Por Ana Beatriz Lisboa Pereira Melo
Muito embora as pessoas jurídicas tenham existência autônoma, com patrimônio e vida financeira distinta da de seus sócios, nos últimos anos, o uso abusivo e indiscriminado da desconsideração da pessoa jurídica enfraqueceu estas distinções com aumento significativo da insegurança jurídica para empreendedores de todos os níveis.
Isto porque, muito embora o Direito tenha avançado para coibir o uso abusivo e fraudulento das pessoas jurídicas, a extensão do uso do instituto da desconsideração aos mais variados casos, sem grandes exigências no que tange as justificativas para o afastamento da pessoa jurídica, terminou por gerar uma injustificável confusão entre a figura do empresário e da empresa.
Ou seja, tanto a empresa é punida nos casos de desvio de conduta de sócios ou prepostos, como o empresário confunde-se com a figura da empresa, de tal sorte que termina por colocar seu patrimônio pessoal em risco sempre que empreende. Isto, em última instancia, representa grande desprestigio a personalidade jurídica, instituto cuja criação foi essencial ao desenvolvimento da atividade econômica.
No entanto, este cenário pode estar mudando.
Recentemente quando do julgamento dos Embargos de Divergência no RE nº 1.306.553-SC, o Superior Tribunal de Justiça (STJ) consolidou o entendimento de que os sócios de uma sociedade empresária só podem ser responsabilizados por dívidas desta quando há confusão patrimonial entre os bens dos sócios e da sociedade ou desvio de finalidade.
Assim, firma-se o entendimento segundo o qual a desconsideração da personalidade jurídica deve ser aplicada nas situações extremas previstas taxativamente no art. 50 do Código Civil, a saber: abuso de personalidade jurídica por excesso de mandato, confusão patrimonial ou desvio da finalidade da sociedade.
Neste sentido, para que se possa atingir os bens dos sócios, deve ser comprovado que estes agiram com dolo, desvirtuando os fins institucionais da sociedade e servindo-se desta para lesar credores ou terceiros.
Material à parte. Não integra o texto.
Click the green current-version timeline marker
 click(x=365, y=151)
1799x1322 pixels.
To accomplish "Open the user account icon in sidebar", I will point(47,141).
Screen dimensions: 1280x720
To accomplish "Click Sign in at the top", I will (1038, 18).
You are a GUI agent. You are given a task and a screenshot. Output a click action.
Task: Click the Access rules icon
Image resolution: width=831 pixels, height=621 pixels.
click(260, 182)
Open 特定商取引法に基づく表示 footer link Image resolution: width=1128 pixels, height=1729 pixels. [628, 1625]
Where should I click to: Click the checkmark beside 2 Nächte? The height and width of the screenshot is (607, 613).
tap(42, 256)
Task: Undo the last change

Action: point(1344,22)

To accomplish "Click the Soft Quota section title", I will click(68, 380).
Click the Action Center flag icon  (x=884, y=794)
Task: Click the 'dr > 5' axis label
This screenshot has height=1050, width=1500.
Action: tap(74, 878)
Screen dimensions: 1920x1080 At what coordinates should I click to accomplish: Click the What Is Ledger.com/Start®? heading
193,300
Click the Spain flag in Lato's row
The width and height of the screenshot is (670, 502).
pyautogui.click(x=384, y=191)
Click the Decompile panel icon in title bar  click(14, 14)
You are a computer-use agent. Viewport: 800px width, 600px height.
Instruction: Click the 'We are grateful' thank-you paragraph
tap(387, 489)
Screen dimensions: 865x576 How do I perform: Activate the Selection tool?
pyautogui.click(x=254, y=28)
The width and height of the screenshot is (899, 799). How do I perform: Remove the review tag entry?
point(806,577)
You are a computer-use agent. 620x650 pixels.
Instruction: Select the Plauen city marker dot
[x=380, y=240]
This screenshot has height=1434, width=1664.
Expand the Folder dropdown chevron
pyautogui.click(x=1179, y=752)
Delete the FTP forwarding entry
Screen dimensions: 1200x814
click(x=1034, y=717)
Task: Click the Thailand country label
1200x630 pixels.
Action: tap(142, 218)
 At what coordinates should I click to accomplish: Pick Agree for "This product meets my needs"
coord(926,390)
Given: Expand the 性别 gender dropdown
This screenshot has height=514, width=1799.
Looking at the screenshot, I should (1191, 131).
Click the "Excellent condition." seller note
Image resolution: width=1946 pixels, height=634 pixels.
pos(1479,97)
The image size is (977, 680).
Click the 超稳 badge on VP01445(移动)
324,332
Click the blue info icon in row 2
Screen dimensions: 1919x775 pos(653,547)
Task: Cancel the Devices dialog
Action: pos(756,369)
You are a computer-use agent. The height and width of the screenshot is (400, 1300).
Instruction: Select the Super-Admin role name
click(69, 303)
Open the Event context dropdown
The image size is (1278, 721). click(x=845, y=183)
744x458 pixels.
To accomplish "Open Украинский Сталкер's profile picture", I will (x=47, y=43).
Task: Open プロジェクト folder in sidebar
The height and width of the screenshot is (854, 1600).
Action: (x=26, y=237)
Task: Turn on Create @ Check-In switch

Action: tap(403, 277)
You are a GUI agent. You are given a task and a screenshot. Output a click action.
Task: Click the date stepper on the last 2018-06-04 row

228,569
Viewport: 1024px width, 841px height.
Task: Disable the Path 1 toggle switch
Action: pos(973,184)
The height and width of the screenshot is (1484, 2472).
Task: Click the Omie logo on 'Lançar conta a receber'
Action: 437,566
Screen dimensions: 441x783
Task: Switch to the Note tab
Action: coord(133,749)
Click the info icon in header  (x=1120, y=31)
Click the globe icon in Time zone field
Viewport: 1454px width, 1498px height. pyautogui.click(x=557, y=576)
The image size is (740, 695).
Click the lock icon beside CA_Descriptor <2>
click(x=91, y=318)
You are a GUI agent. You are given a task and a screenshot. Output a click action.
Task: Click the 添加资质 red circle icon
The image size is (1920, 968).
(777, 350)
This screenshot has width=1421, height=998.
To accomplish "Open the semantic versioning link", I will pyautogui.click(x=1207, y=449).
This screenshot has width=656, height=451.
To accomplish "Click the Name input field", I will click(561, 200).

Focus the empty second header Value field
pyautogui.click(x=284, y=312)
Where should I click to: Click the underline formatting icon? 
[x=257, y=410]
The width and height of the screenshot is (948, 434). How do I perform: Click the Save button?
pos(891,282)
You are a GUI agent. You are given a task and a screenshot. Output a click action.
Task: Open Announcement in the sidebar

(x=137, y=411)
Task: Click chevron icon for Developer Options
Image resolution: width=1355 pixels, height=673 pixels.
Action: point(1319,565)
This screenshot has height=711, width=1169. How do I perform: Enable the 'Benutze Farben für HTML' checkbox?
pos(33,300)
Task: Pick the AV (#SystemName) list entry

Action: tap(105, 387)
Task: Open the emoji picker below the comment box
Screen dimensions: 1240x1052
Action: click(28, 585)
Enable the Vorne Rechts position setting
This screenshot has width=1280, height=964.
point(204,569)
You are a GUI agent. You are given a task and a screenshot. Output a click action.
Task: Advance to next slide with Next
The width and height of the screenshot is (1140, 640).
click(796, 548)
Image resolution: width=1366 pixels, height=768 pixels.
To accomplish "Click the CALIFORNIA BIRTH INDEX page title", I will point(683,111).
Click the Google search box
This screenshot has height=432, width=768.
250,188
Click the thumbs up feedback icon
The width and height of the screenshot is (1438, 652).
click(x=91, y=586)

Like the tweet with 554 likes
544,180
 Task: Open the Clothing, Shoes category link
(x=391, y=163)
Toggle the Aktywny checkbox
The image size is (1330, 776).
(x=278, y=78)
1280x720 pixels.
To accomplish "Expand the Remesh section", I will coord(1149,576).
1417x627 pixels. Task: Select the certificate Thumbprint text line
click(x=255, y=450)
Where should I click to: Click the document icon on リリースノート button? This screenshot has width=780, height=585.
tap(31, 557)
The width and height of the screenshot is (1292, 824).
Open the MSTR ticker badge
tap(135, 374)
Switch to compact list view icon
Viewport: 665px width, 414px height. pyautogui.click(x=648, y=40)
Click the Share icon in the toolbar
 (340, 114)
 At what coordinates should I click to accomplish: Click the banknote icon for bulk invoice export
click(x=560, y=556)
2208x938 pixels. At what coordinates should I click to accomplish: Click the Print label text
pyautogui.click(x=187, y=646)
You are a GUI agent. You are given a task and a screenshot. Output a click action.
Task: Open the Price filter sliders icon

Muito embora esta decisão aplique-se apenas na esfera civil, é certo que ela representa a escolha do STJ pelo princípio da autonomia patrimonial da personalidade jurídica, norma fundamental ao longo da história para o desenvolvimento das relações comerciais, estabelecendo critérios que permitirão a manutenção das garantias para aqueles que fizerem bom uso da pessoa jurídica, mas também o afastamento da desconsideração em casos de fraude com lesão a esfera de direitos de terceiros.